■ **Try it**
For each record that follows, give it back exactly, with no pictures included.

═════ Records supplied ═════

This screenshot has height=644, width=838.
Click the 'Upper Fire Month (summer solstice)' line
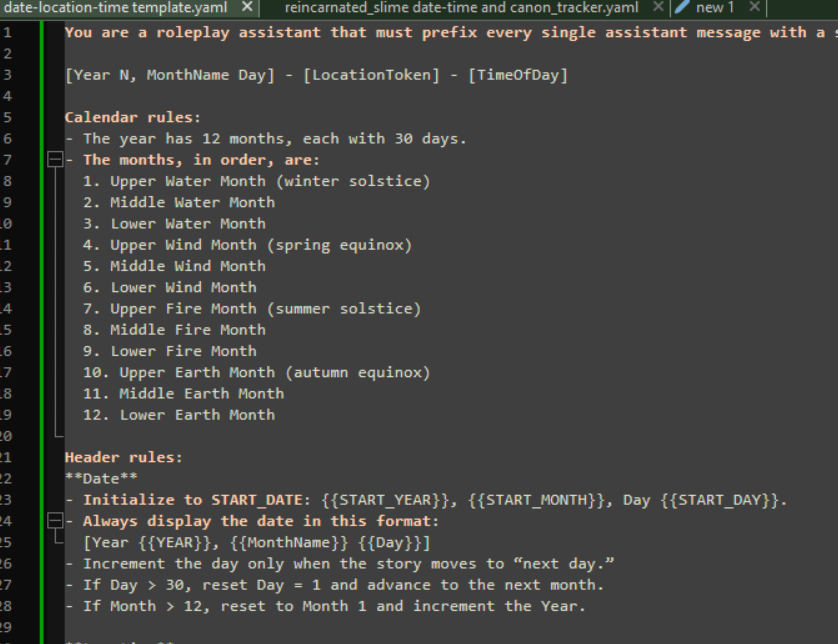[252, 309]
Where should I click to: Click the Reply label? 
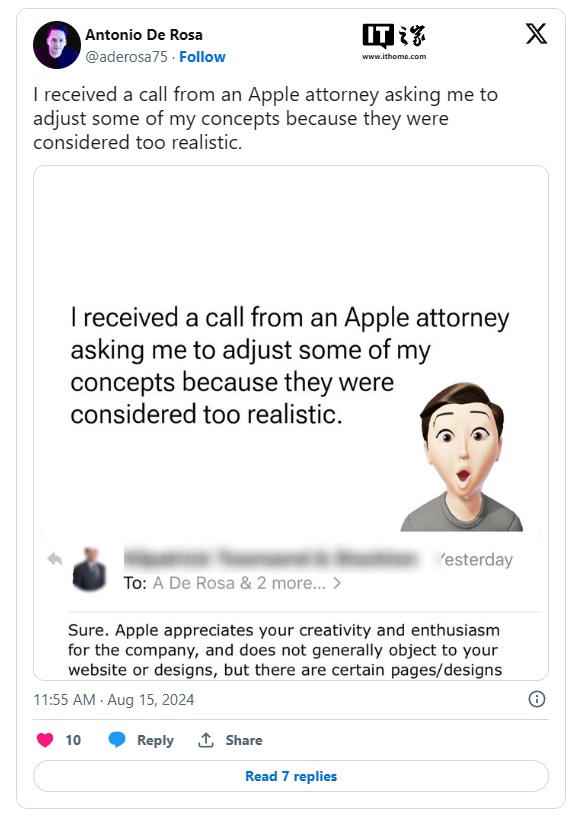[x=155, y=740]
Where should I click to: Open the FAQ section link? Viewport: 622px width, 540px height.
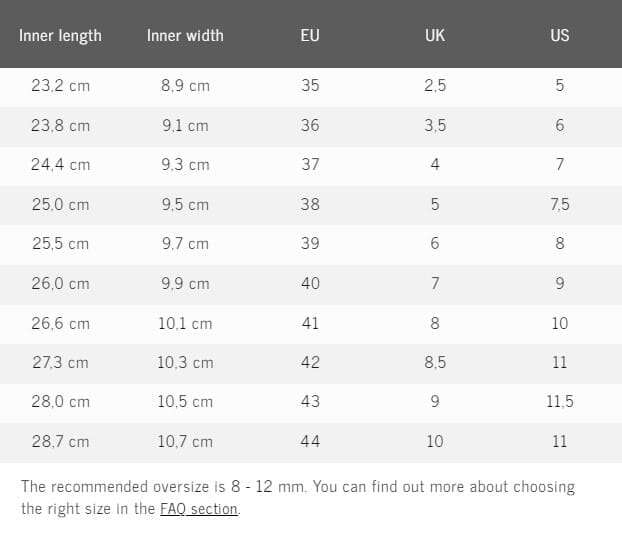click(199, 509)
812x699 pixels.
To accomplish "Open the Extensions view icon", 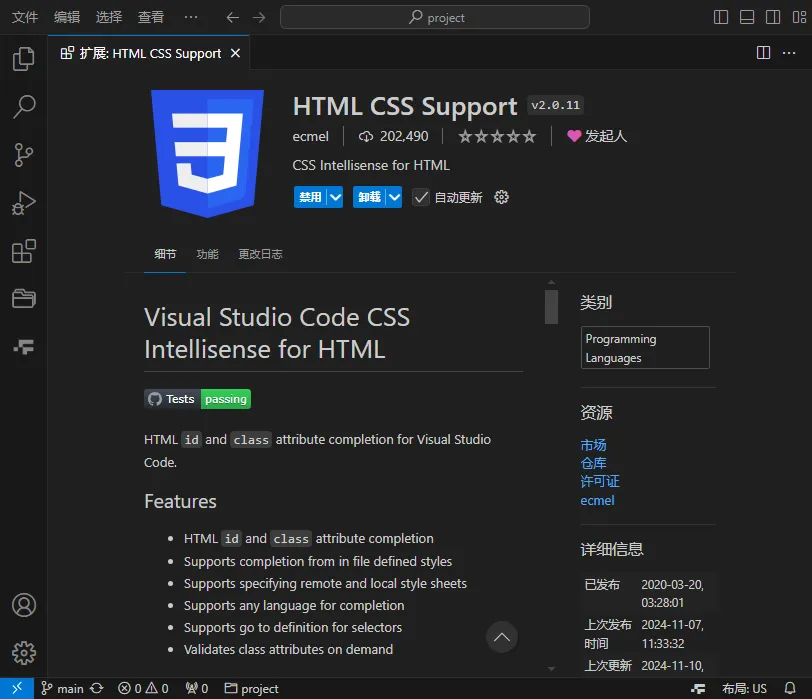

═════

■ **Answer space**
This screenshot has height=644, width=838.
Click the 'Upper Fire Month (summer solstice)' line
[252, 309]
Where should I click to: Click the Reply label? 
[x=155, y=740]
Where should I click to: Open the FAQ section link? Viewport: 622px width, 540px height.
click(199, 509)
812x699 pixels.
To accomplish "Open the Extensions view icon", 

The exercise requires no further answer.